第11話 紛らわしいパイセン
絨毯を踏みしめ予想通り冷房がガンガン効いている講堂エリアに入ったところで後ろから不意に声をかけられた。
「君! ちょっと待って! ……あっ、やっぱりそうだ! 朝いたでしょ! ずっと気になって君のことを探していたんだ!」
ん? だれ? 朝いた? どこに?? 私に言って、るか……こっち見てるし。はて? 誰だろう?
「沙月さん、ちょっと下がって」
声をかけてきた男子生徒が私に近づこうと寄ってきたのを見て、美里さんが私の手を引っ張って後ろに移動させた。
「私達に何のようです?」
「いや、君じゃなくて、後にいる人に用があるんだよ!」
男子生徒は興奮しているのか鼻息荒く言って私を見てくる。美里さんの後に位置しているけど、男の私は美里さんより身長が頭ひとつ分高い。なのでバッチリ目が合っている。
「この子は今日来たばかりなのに用事があるですって? ……あなたよく見ると二年生ですね、なるほど。この様な場所で下級生をナンパするなんて品位の欠片も無い。どうぞお引き取りを」
おー、有無を言わせずバッサリ切る美里さんはやっぱりクールビューティー! でもこれってナンパ?

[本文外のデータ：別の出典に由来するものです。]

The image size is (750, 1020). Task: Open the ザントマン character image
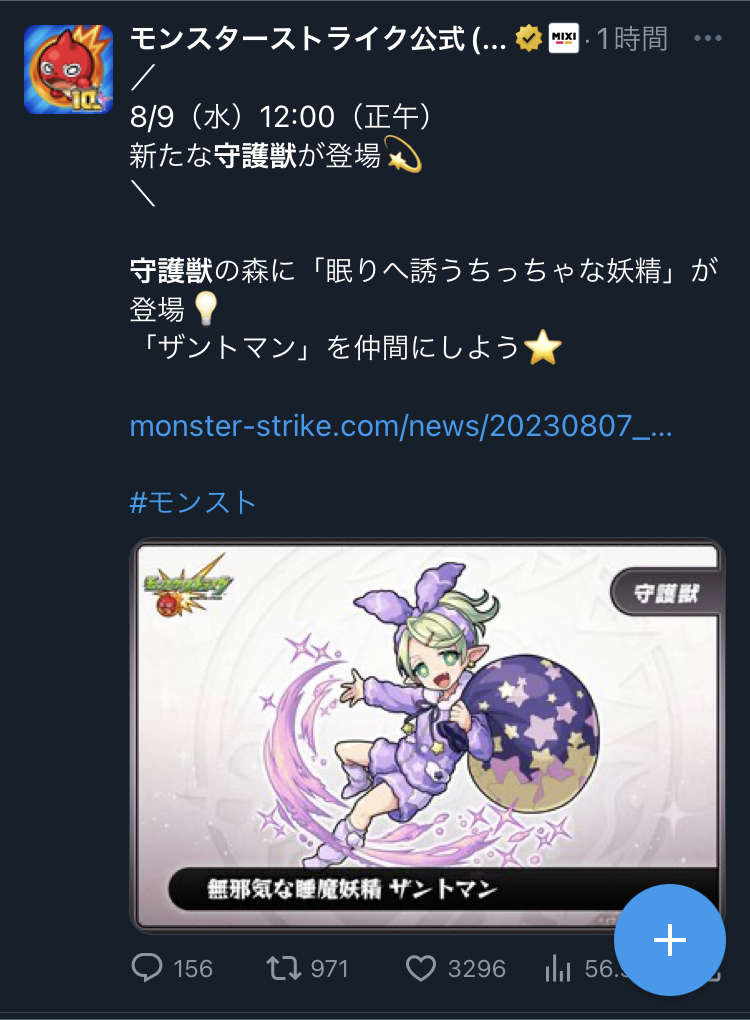pos(427,736)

「いやいや、違う違う! 俺はただ、そこの君に出て欲しいんだ!」
「出て欲しい? どこに?」
「俺の物語だよ! まさに思い描いていた人物にピッタリなんだ! 君は僕のヒロインだよ!」
えっ……わ、私求婚されてる?
「な、なんて、ハレンチな。あ、あなた自分が何言ってるかわかってるの?」
若干顔を赤くして美里さんが言う。
「もちろん! 今朝はじめて見た瞬間にこの子だ! って脳内に電流がびびっと走った衝撃は忘れられない!」
おー、これは一目惚れってやつか。この男子生徒は見る目がないね。中身が男に恋しちゃだめだ。BLになっちゃうぞ。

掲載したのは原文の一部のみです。